Rename "Instruction" to "Directive" in the records starting at the line containing "Given: Select the iPhone 16 Pro Max 256G cell" and ending at the last line of the records, changing nothing else. Give back only those lines, with the pictures left out.

_Listing:_
—————

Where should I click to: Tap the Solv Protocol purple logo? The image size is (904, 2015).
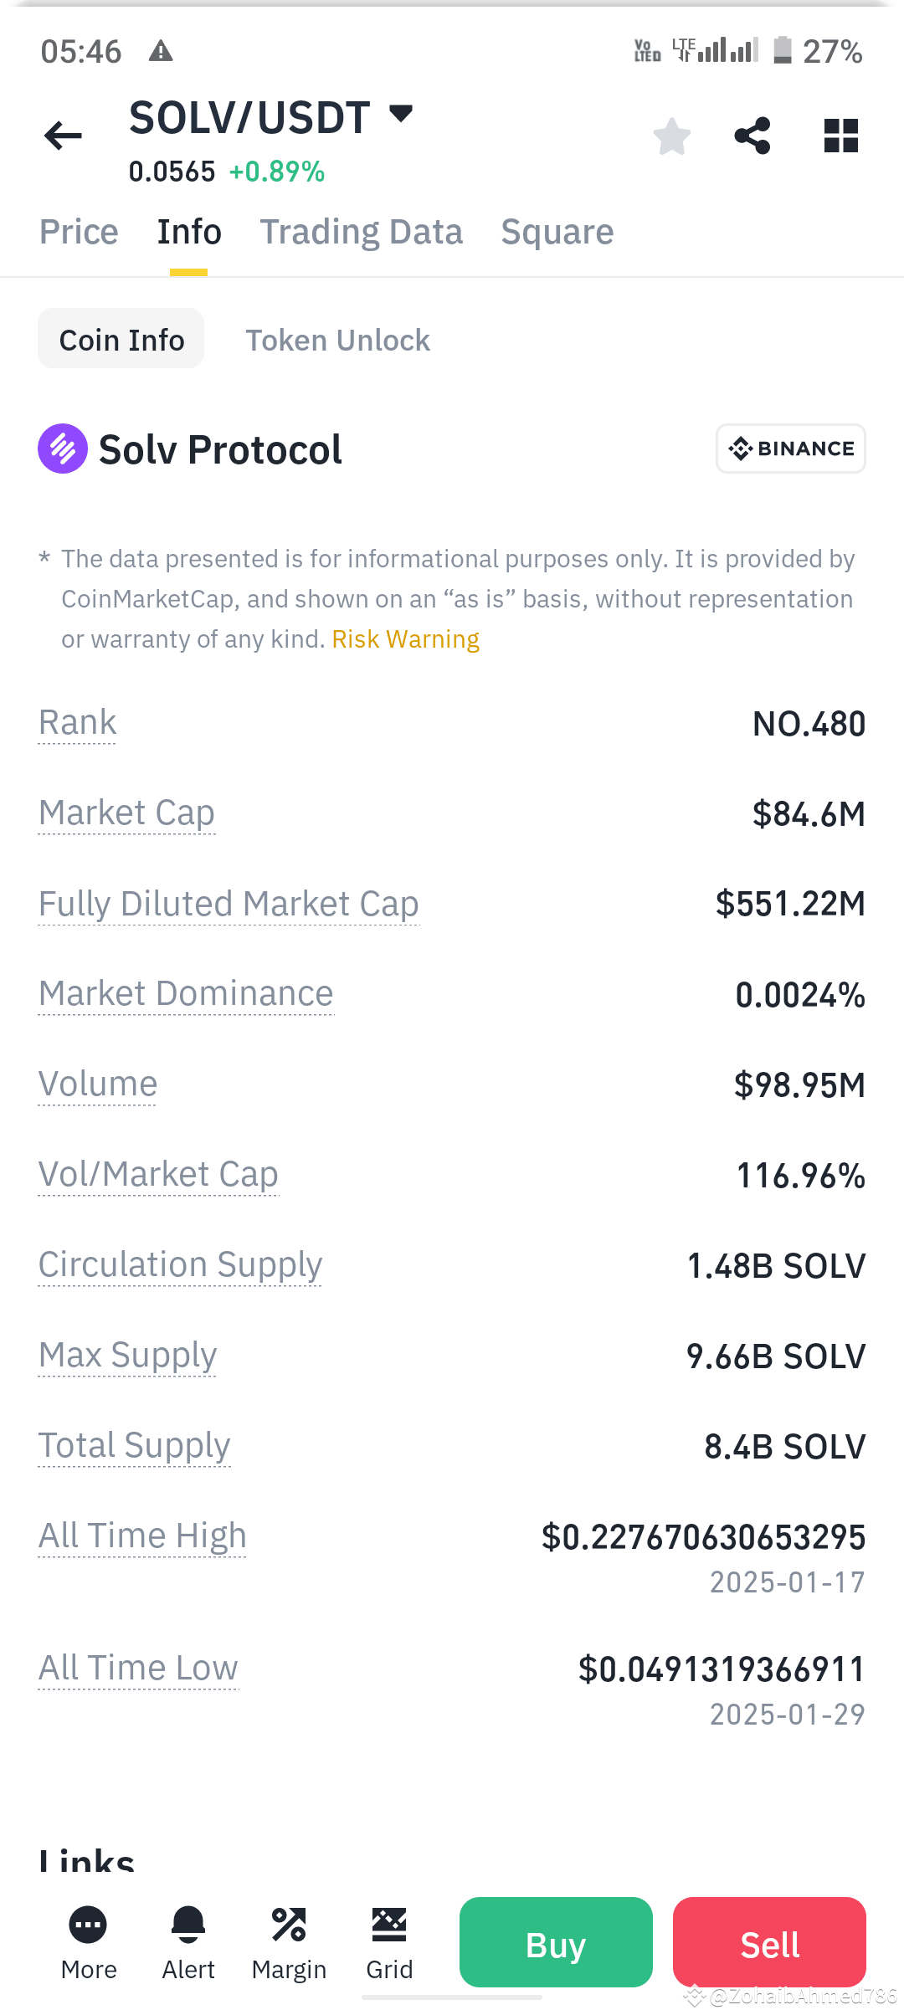[63, 449]
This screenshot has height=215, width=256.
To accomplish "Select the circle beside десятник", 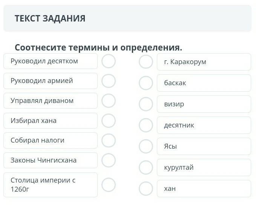I will (146, 125).
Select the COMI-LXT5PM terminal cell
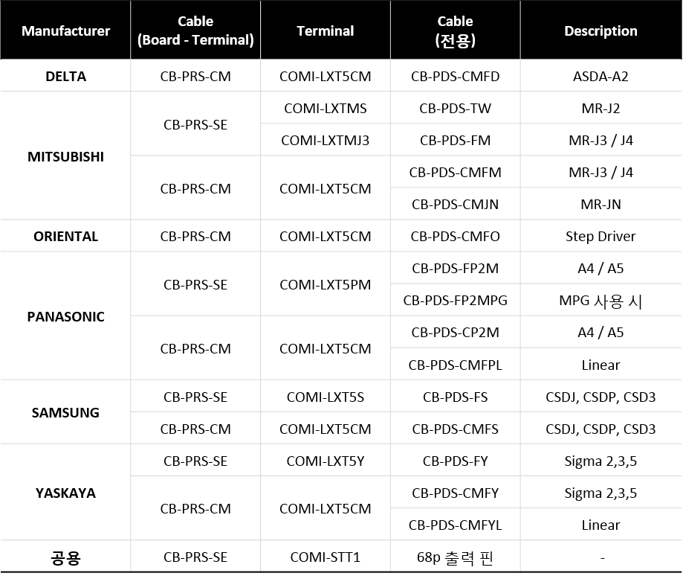Image resolution: width=683 pixels, height=576 pixels. tap(325, 285)
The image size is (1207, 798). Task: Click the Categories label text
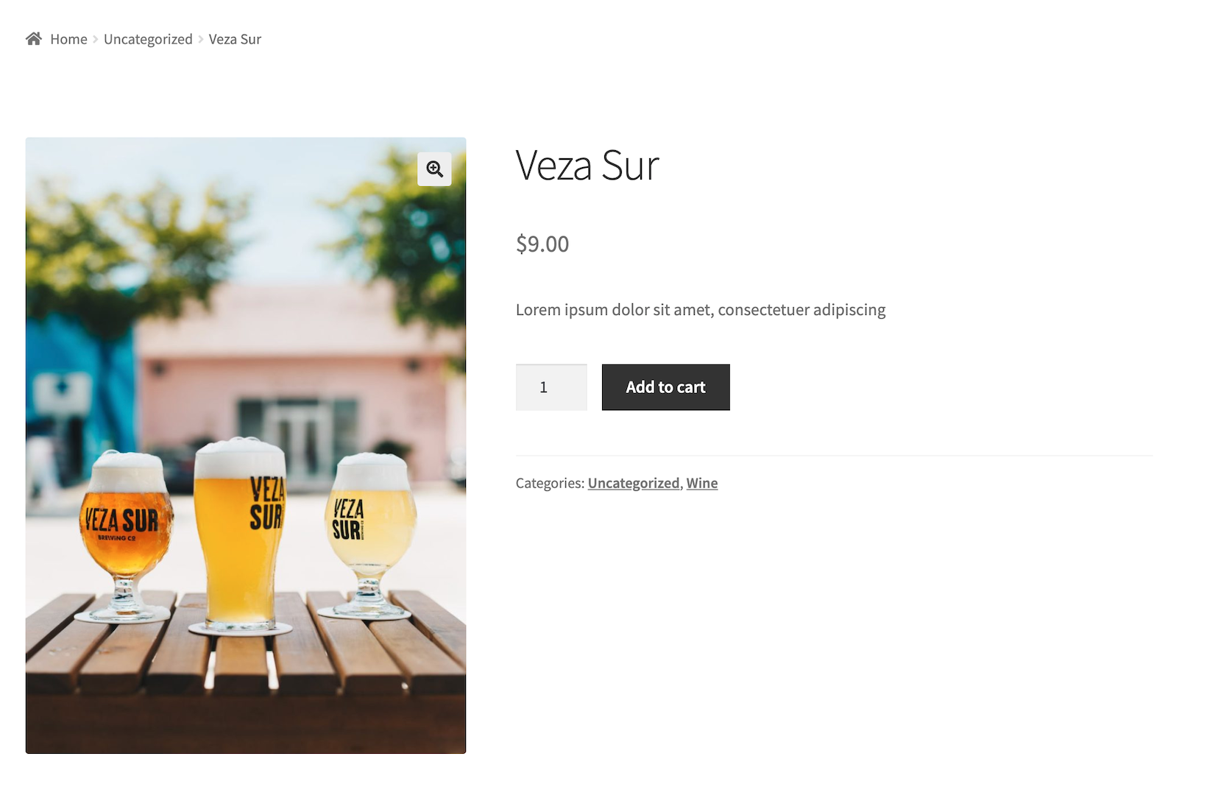tap(550, 483)
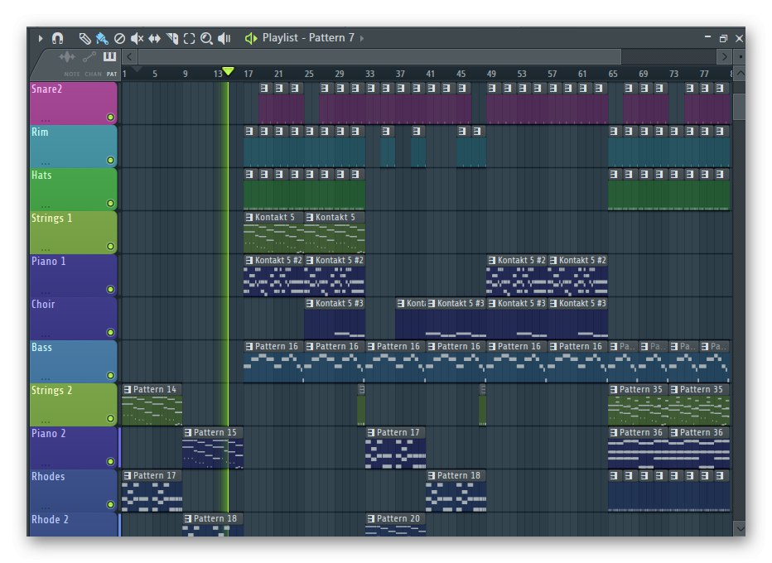Open the snap magnet options

[57, 38]
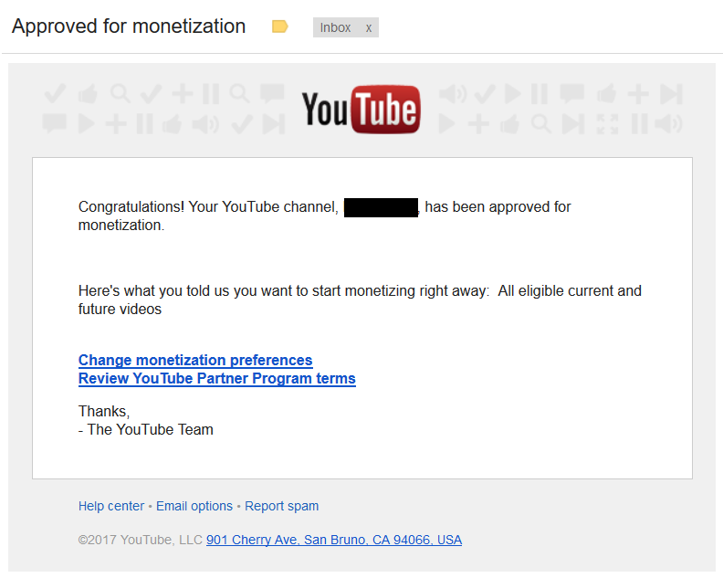Click Report spam link
Screen dimensions: 723x578
tap(282, 506)
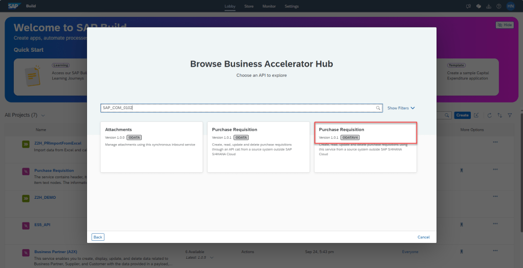Switch to the Store tab

pos(249,6)
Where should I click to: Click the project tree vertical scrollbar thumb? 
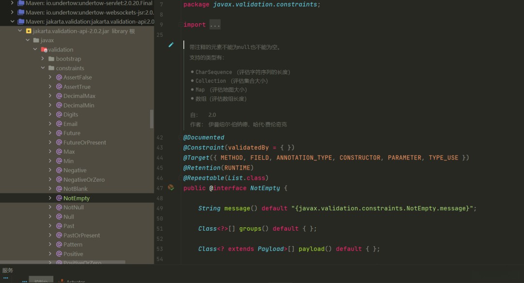click(x=151, y=119)
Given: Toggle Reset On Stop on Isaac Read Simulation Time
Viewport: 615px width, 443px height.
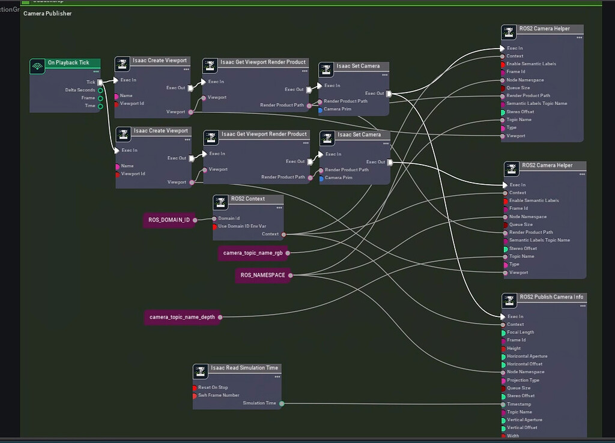Looking at the screenshot, I should coord(196,387).
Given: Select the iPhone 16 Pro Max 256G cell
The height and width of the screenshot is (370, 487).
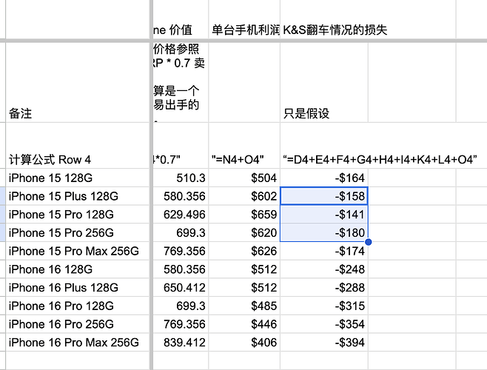Looking at the screenshot, I should tap(74, 343).
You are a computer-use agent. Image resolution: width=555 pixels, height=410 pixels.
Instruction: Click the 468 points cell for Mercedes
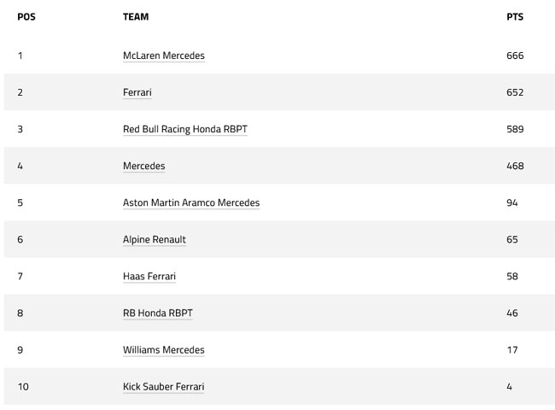pos(515,166)
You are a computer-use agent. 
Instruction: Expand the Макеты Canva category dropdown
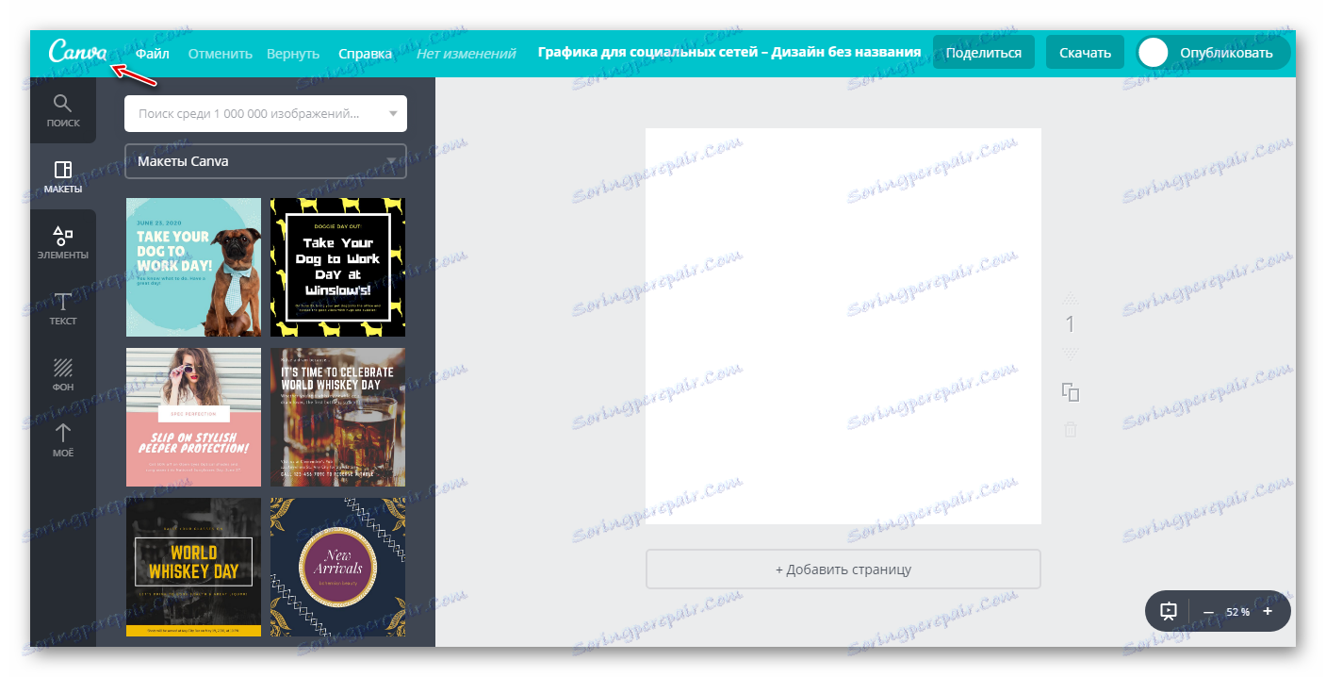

—————

_Response:_
Given: Select the iPhone 16 Pro Max 256G cell
The height and width of the screenshot is (370, 487).
Looking at the screenshot, I should tap(74, 343).
You are a computer-use agent. Image resolution: width=555 pixels, height=410 pixels.
Directive: Click the 468 points cell for Mercedes
pos(515,166)
You are a computer-use agent. 
Directive: Expand the Макеты Canva category dropdown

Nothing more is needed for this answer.